--- Supplied records Enclosed Below ---
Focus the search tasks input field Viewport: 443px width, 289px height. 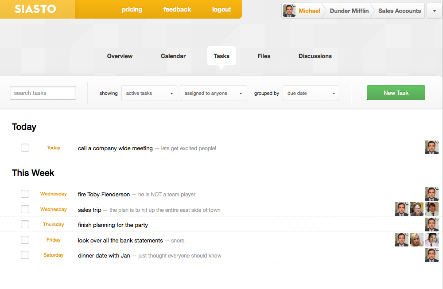click(43, 93)
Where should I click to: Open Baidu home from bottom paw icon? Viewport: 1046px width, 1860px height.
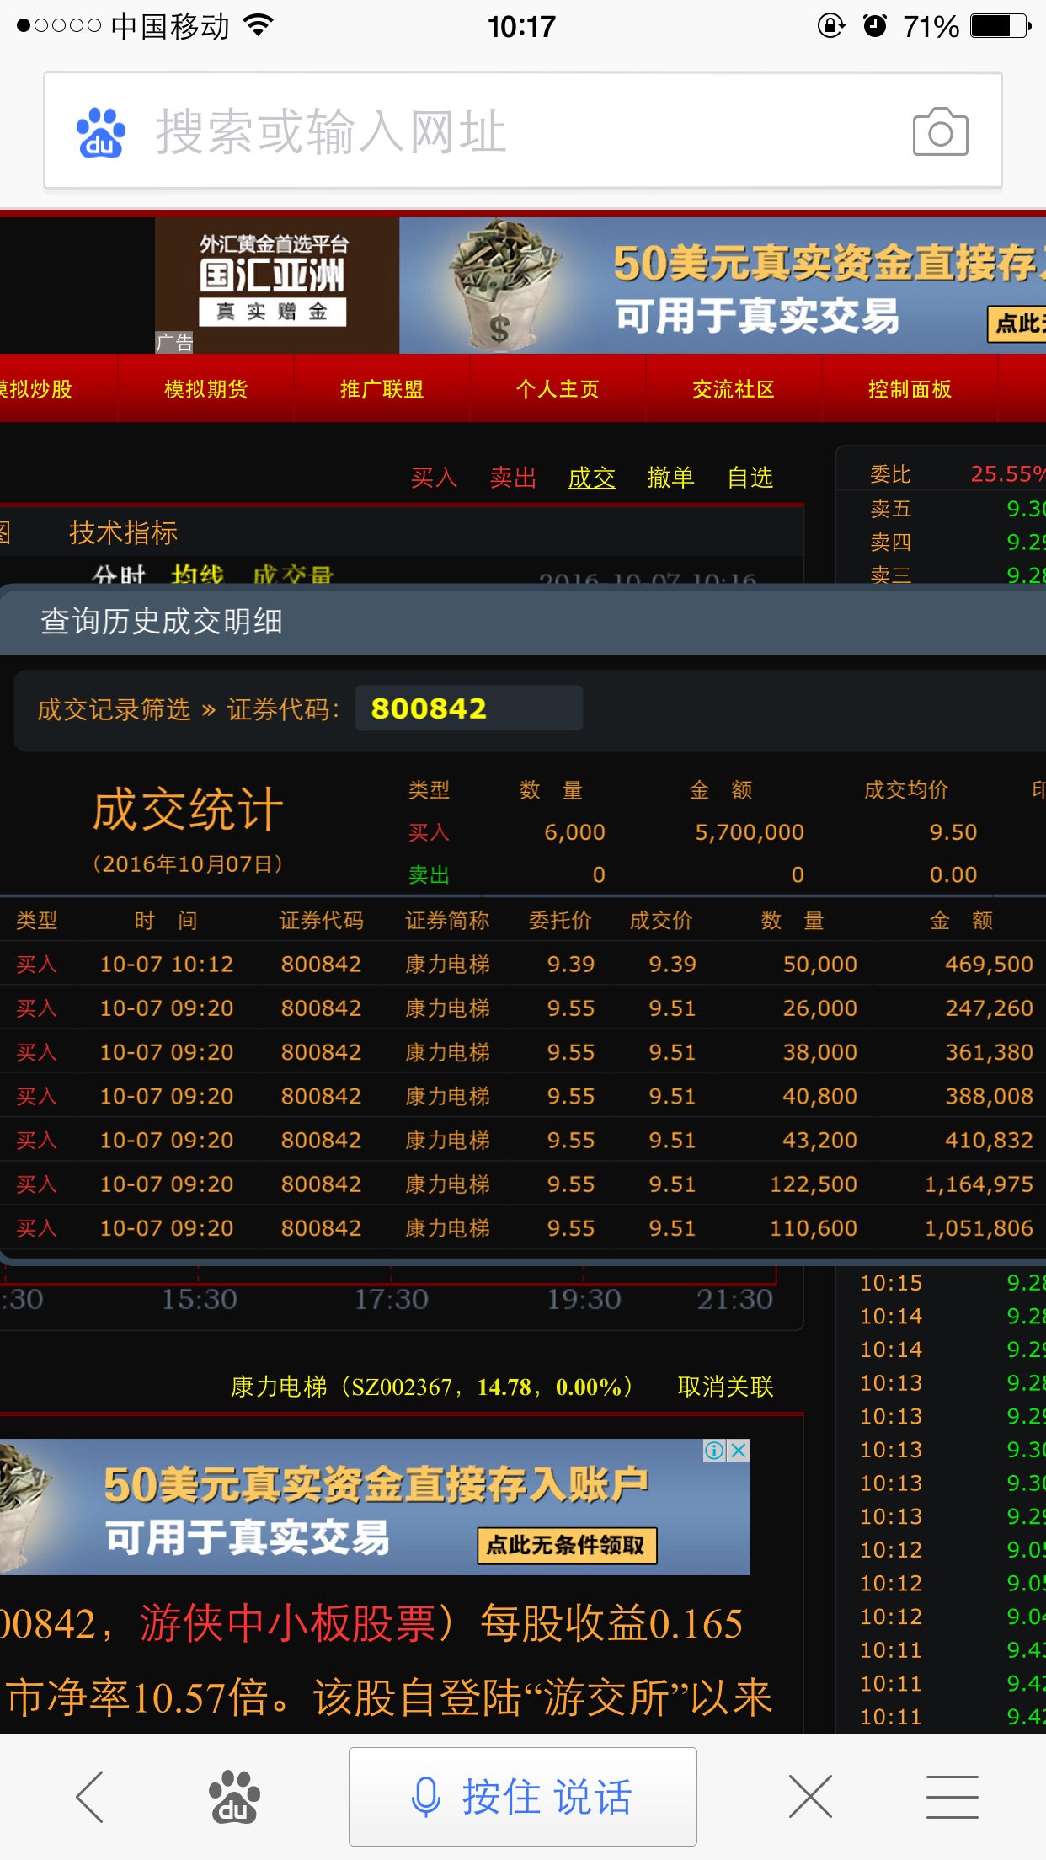tap(234, 1797)
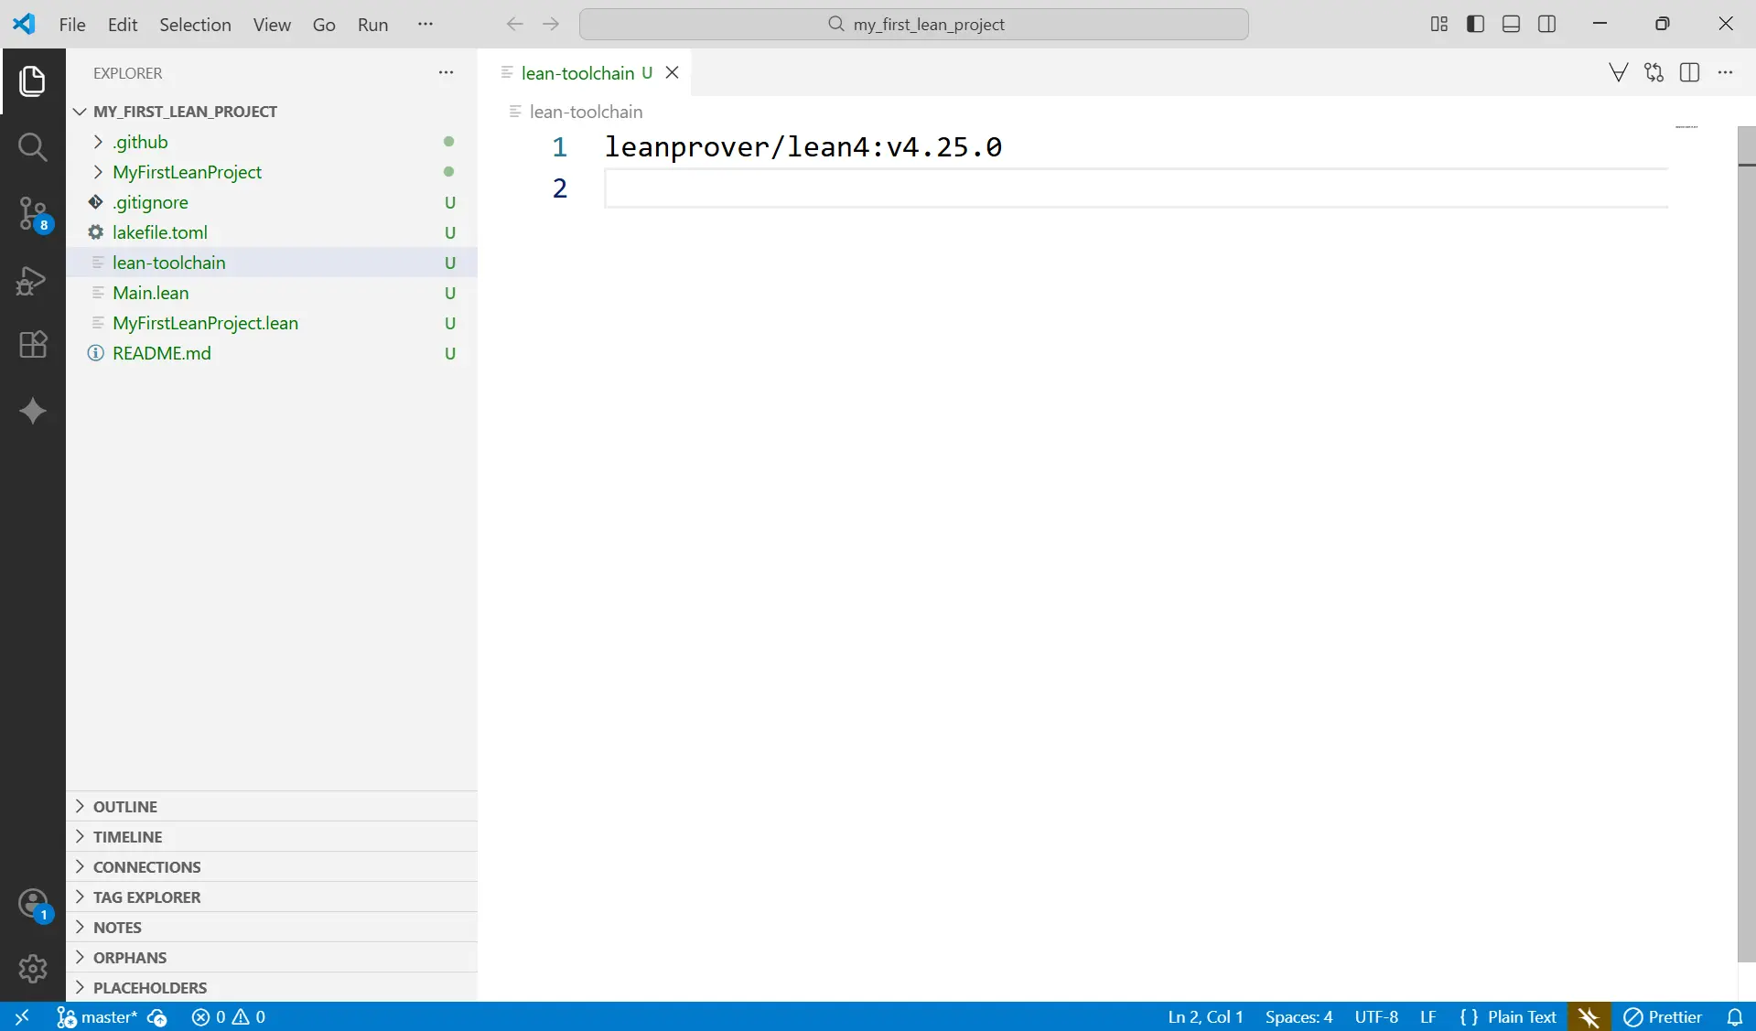Toggle the bottom panel visibility
1756x1031 pixels.
click(x=1511, y=24)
--- End of Enclosed Supplied records ---
About this task ▸ Only the lines from the one containing "Where should I" through the last line of the data above, both included, belong in the reply, each restated exactly and without pictures.

Final answer ▸
Where should I click to: Open Baidu home from bottom paw icon? Viewport: 1046px width, 1860px height.
tap(234, 1797)
Toggle the bottom panel visibility
1756x1031 pixels.
click(x=1511, y=24)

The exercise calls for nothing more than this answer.